Back to business :-)
First - yes it is reproducible in 2.6.32 final and fixable by unapplying 
e084b.
But I don't think un-applying it is really a fix as no one really 
understands how e084b cause this regression (it might just work around 
whatever goes on in the background and someone still hits the hidden issue).

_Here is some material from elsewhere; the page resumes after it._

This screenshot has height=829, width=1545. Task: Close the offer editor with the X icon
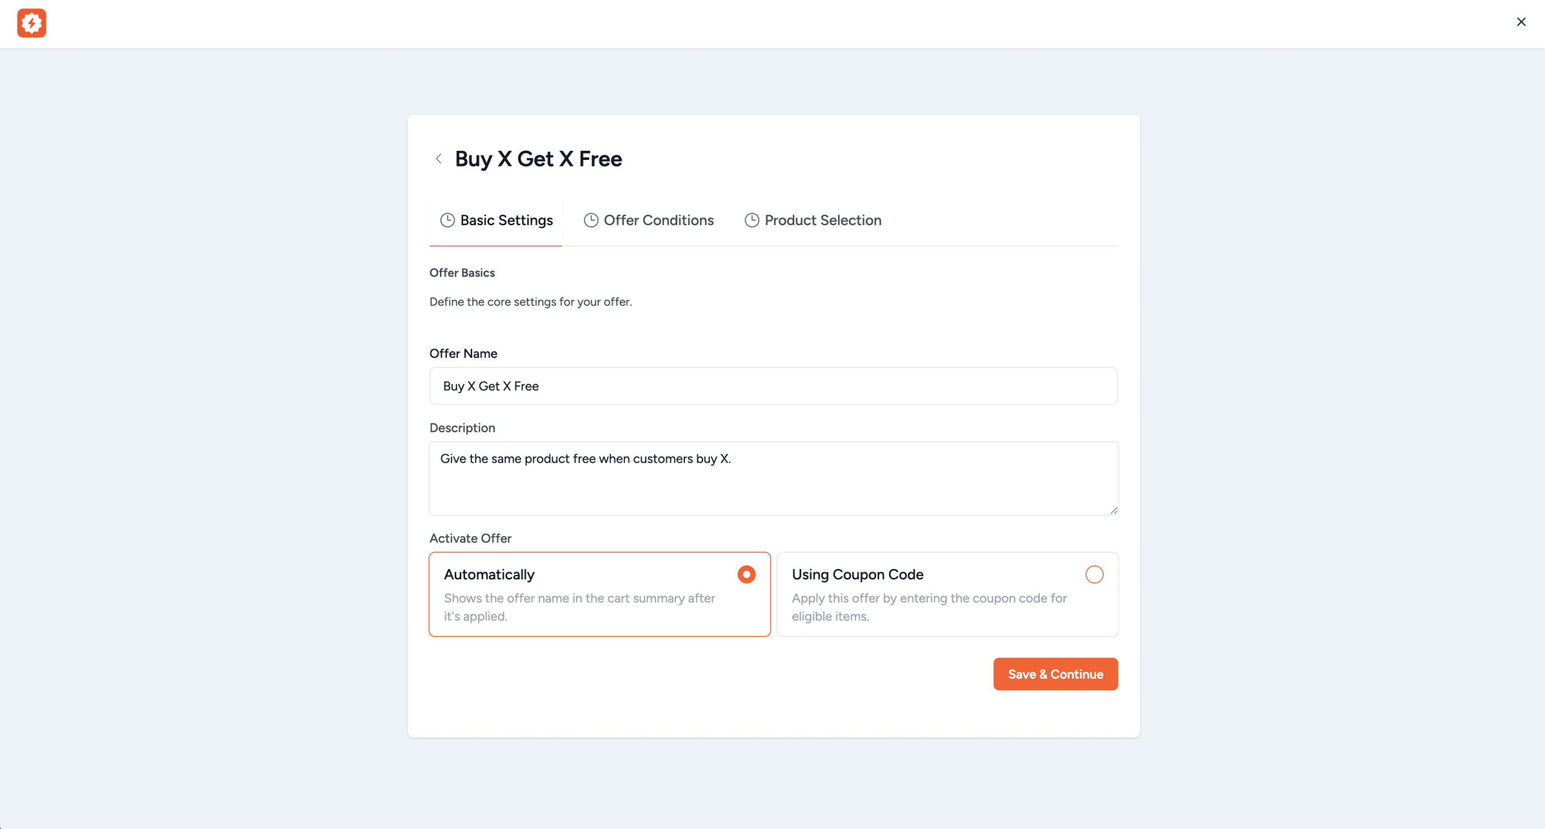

Lets better look what we know summarized:
- the patch e084a causes this regression
- it causes it only in very rare if not theoretically high memory 
constraints
- time is lost between read system call and the block device layer enter
- via debugging and discussion we found that time lost is spent in 
congestion_wait

I did not yet check if it is possible, but we might have a spot tho 
might fix the issue.
Congestion_wait states it would "Waits for up to @timeout jiffies for a 
backing_dev (any backing_dev) to exit write congestion.  If no 
backing_devs are congested then just wait for the next write to be 
completed.".
Now in some case (and also my test) there is absolutely no write to do 
or in flight. So maybe it would be possible to either detect this before 
calling congestion_wait from page_alloc.c or let congestion_wait return 
an error code or something similar.

I mean as far as I can see the kernel currently does a loop like that 
(pseudo code and simplified):
1. get a page <- fail
2. try_to_free page <- returns >=1 pages freed
3. get_page_from_freelist <- fails
4. should_alloc_retry <- true
5. congestion_wait <- FUTILE - just loosing time, nothing will be freed 
by writes
6. goto 1
-> So maybe we should detect the futility of that congestion_wait call 
and not do it at all repeating instantly, go to oom, .., whatever (thats 
out for discussion).

If we can't fix it that way I would propose we keep the code as is, 
hoping that it is a theoretical case that never hits a customer system. 
But in that case we should definitely add a userspace readable counter 
to congestion_wait similar to my debug patches. This would allow 
everyone that ever assumes an issue might be related to this to verify 
it by checking the congestion_wait counter.
This should not be too hard in a technical way, but also not performance 
critical as congestion_wait is going to wait anyway. On the other hand 
everyone hates introducing new kernel interfaces that need to be kept 
compatible until nirvana - especially for bug tracking its not the best 
idea :-) So it should be our very last resort.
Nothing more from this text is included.